Stored items
**********

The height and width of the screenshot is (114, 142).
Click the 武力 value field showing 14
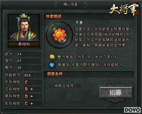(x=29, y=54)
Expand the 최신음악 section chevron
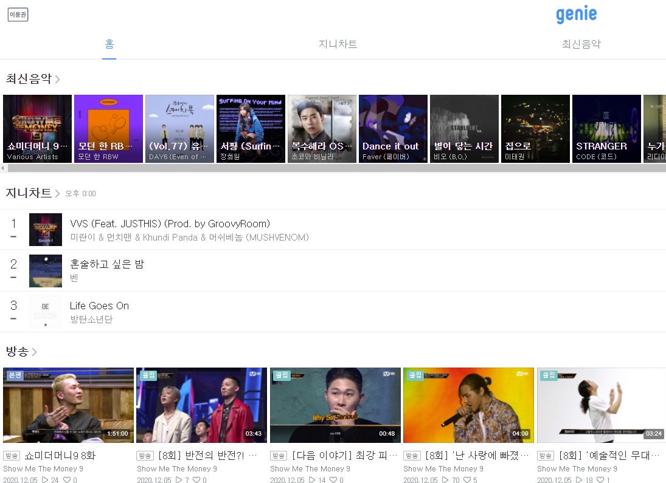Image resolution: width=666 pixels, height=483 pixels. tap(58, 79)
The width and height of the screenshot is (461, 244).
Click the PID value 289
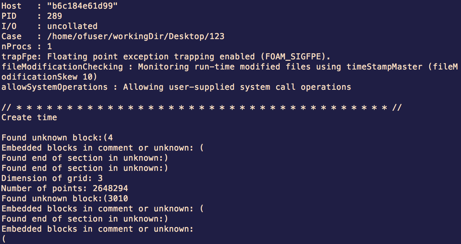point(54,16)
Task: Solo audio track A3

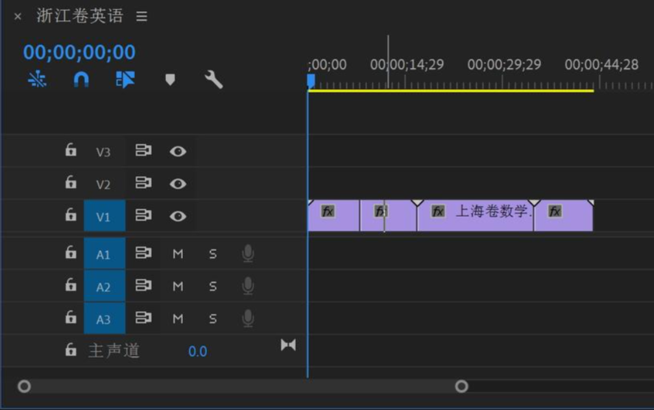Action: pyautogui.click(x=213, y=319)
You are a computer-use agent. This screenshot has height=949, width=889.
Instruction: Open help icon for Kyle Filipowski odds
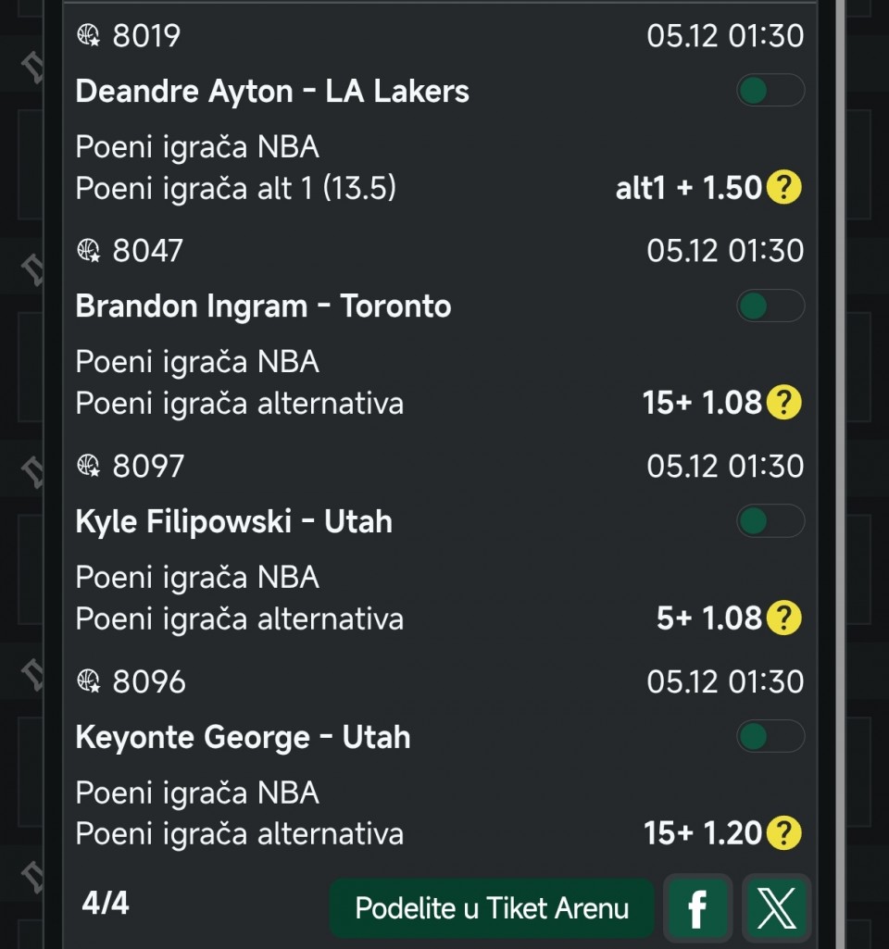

**********

◆ Problem details: Starting from the records above, filter out all lines except those containing the word "screenshot".

◆ Exercise solution:
The height and width of the screenshot is (114, 142).
The width and height of the screenshot is (461, 244).
You are a computer-use agent. This screenshot has height=949, width=889.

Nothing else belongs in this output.